Additionally, the aim is to expand the accuracy of the risk model by adding further predictors of bone health, such as volumetric BMD, trabecular bone score and finite element stress analysis modelling. These will all be used, along with the current QXR outputs to generate a more accurate 10-year fracture prediction. We also aim to expand the general utility of the technique by extending compatibility out to radiographs of the lumbar spine, wrist and calcaneus.


This study demonstrates that use of a novel QXR method provides accurate and early prediction of the likely DEXA outcome for a patient. Integrated into the current DR workflow, QXR can provide opportunistic screening and decision support for clinicians, at greater accuracy and on a much larger scale than is achievable with current methods. This may be used to support current CRC to improve the early detection of osteoporosis.

Data availability statement

Data are available upon reasonable request. The study data are available upon reasonable request from Factory CRO or via the corresponding author.

Ethics statements

Patient consent for publication

Ethics approval

This study was conducted in line with prevailing regulations and written informed consent to use anonymised data was obtained from all participants. This study was designed and conducted as per the Helsinki II Declaration and was approved by the Health Research Authority (HRA) and Health and Care Research Wales (HCRW) (ISRCTN98160454; Protocol number: IBX/SP1701; IRAS project ID: 255317; North-East Tyne & Wear South REC reference: 18/NE/0368).


The authors would like to acknowledge and thank the following contributors to the study.
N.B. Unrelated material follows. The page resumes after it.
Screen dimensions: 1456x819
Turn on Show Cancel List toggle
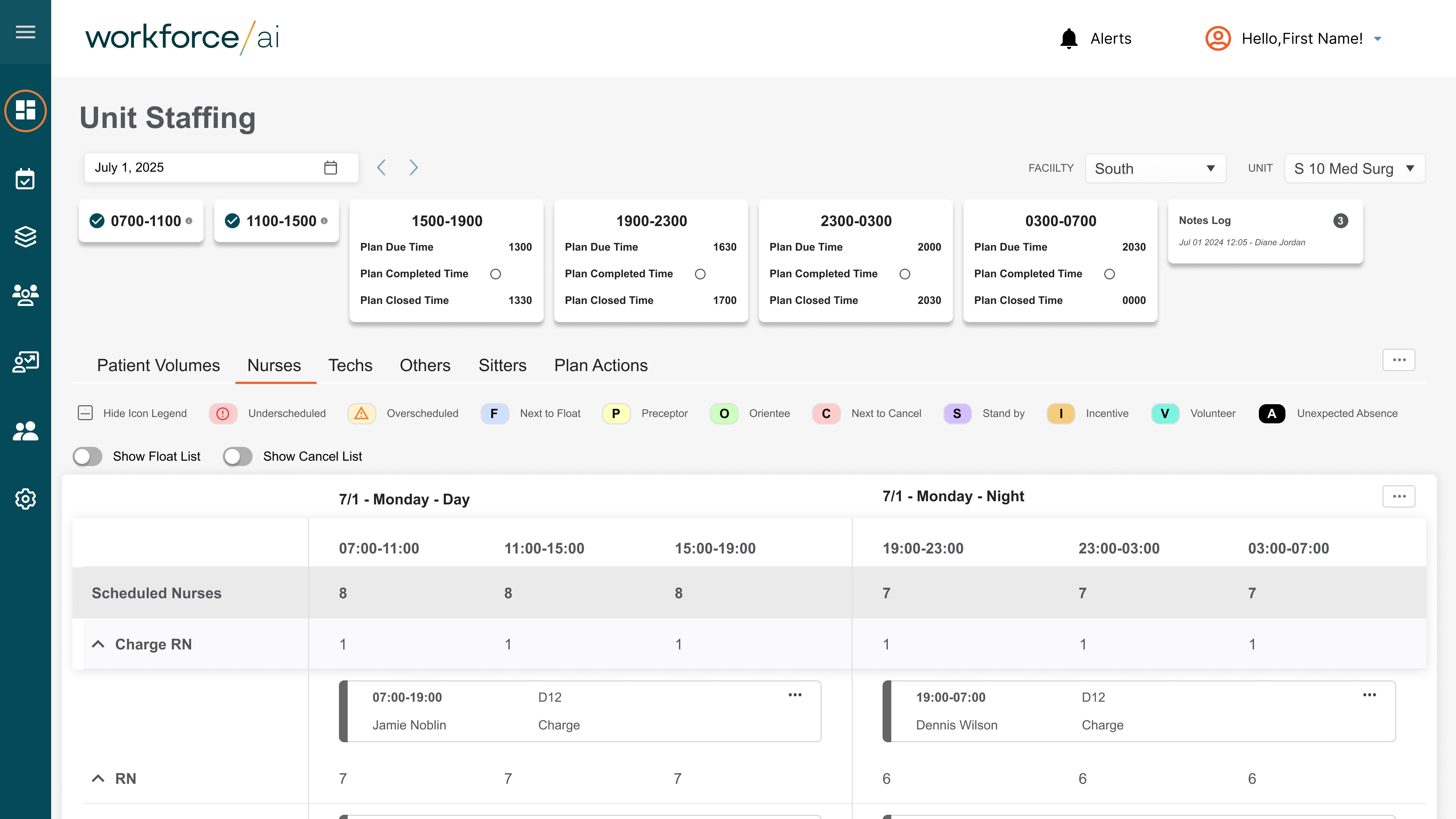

The European Union Horizon 2020 programme for the funding to conduct the clinical study, without which this work would not have been possible. Siemens Healthineers for their ongoing support in the clinical study (funding not applicable). Our patient advisors Elizabeth Robson and Adrian Chadwick for their valuable input to the study design. Natalie Clark, Marc Atkinson and other staff at James Cook University Hospital, and patients for their participation in the clinical study.



  • Contributors AR was Chief Investigator for the clinical study and drafted the manuscript along with PDS and BL. SPT conducted and analysed the DEXA scans. LK managed the clinical study in the hospital. MJ advised on processes in radiology. BL, TW, BC, TW and ARatcliffe advised on study design, analysis and interpretation of data. All authors reviewed and approved the manuscript. AR is the guarantor.

  • Funding This work was funded by Horizon 2020 (grant number 777835).

  • Competing interests The coauthors on this paper from IBEX Innovations hold the intellectual property rights over the QXR technology and have a vested interest in the adoption of this technology into clinical practice. The lead author (AR) holds grants from NIHR, ORUK and DePuy J&J Ltd unrelated to this study.

  • Patient and public involvement Patients and/or the public were involved in the design, or conduct, or reporting, or dissemination plans of this research. Refer to the Methods section for further details.

  • Provenance and peer review Not commissioned; externally peer reviewed.